== Texte
Contrairement à ce qu'a retenu le TAPI, alors même que celui-ci disposait de ces pièces et qu'il ne ressort pas du transport sur place que la palissade a été mesurée avec précision, on ne saurait retenir que ces dépassements sont « pour la plupart mineurs ».

Comme vu supra et selon les coupes, la hauteur finale de la palissade atteint à l'endroit le plus haut plus du double de la limite de 2 m prévue par l'art. 112 LCI, applicable dans la mesure où il s'agit d'un mur de soutènement, étant relevé que selon la jurisprudence de la chambre de céans des panneaux de bois installés sur un muret ont été assimilés à un mur (ATA/1357/2017 du 3 octobre 2017). Il convient ainsi d'additionner la hauteur du mur de soutènement à celle de la palissade.

S'il est vrai que le niveau du terrain entre la parcelle de l'intimé et les parcelles voisines a pour conséquence que la hauteur de l'entier de l'ouvrage est augmentée, cela ne saurait justifier un dépassement de la hauteur maximale prévue par l'art. 112 LCI, le caractère privé du jardin de l'intimé, ainsi que les éventuelles nuisances provenant du voisinage et de la voie publique, pouvant être sauvegardés par le mur de soutènement seul (par exemple la coupe E-E') ou par les nombreux arbres feuillus se trouvant juste derrière la palissade litigieuse, dans le jardin de l'intimé, comme cela ressort des plans et des photographies figurant au dossier ou encore par un mur d'ores et déjà présent entre le jardin de l'intimé et celui d'un voisin (parcelle n° 11______ ; coupe G-G').

La problématique de savoir qui a construit le mur de soutènement n'est en définitive pas pertinente eu égard à ce qui précède.
====
== Matériel
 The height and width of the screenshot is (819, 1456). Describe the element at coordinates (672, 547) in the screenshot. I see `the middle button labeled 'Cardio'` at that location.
====
- **Consignes**
A. D'après le texte sur la palissade, à quoi la jurisprudence de la chambre a-t-elle assimilé des panneaux de bois installés sur un muret ?
B. Prolongez le texte sur la palissade à partir de sa dernière phrase.

- **Réponses fournies**
A. À un mur.

B.
Comme vu supra, celui qui place l'autorité devant un fait accompli doit s'attendre à ce qu'elle se préoccupe davantage de rétablir une situation conforme au droit, que des inconvénients qui en découlent pour le constructeur, notamment par rapport aux coûts. Or, et même s'il fallait prendre en considération les montants avancés dans le seul devis concernant la démolition des parois anti-bruit avec maintien du mur de soutènement, et travaux d'arrachage et de replantation des plantations impactées - qui semble très élevé (CHF 497'292.42) -, l'intérêt public consistant à éviter la prolifération de murs en 5ème zone, à éviter l'effet de cloisonnement relevé par l'instance spécialisée en la matière qui est incompatible avec ce type de quartier (arrêt du Tribunal fédéral 1C_370/2015 du 16 février 2016 consid. 4.2 ; ATA/1065/2018 précité consid. 6), et l'intérêt au rétablissement de la situation conformément au droit prévalent sur l'intérêt privé de l'intimé au maintien de la paroi litigieuse. En outre, il ne ressort pas du dossier que le coût de la remise en état des lieux mettrait l'intimé en difficulté financièrement, étant relevé que le Tribunal fédéral a considéré que le montant important de la remise en état n'était pas à lui seul décisif (arrêts du Tribunal fédéral 1C_29/2016 du 18 janvier 2017 consid. 7.2 qui concernait une remise en état pour un montant de l'ordre de CHF 200'000.- ; 1C_136/2009 du 4 novembre 2009 qui concernait une remise en état pour un montant estimé à CHF 300'000.-).

Enfin, l'absence de plainte des voisins ou de tiers, pour autant que cela soit pertinent, ne suffit pas à exclure la remise en état, ce d'autant plus que parmi les voisins on compte la soeur de l'intimé.

En définitive, l'intérêt privé de ce dernier relève uniquement de sa convenance personnelle et de considérations économiques, qui ne sauraient prévaloir sur l'intérêt public tel que démontré ci-dessus.

9) Au vu de ce qui précède, le recours sera admis et le jugement querellé sera annulé, en tant qu'il annule l'ordre de suppression de la palissade anti-bruit végétalisée du 28 mai 2019. Cet ordre sera donc rétabli.

10) Vu l'issue du litige, un émolument de CHF 1'000.- sera mis à la charge de l'intimé, qui succombe. Aucun émolument ne sera mis à la charge de la commune qui s'en est rapporté à justice (art. 87 al. 1 LPA). Aucune indemnité de procédure ne sera allouée au département qui a agi par son service juridique (art. 87 al. 2 LPA ; ATA/18/2019 du 8 janvier 2019 consid. 8).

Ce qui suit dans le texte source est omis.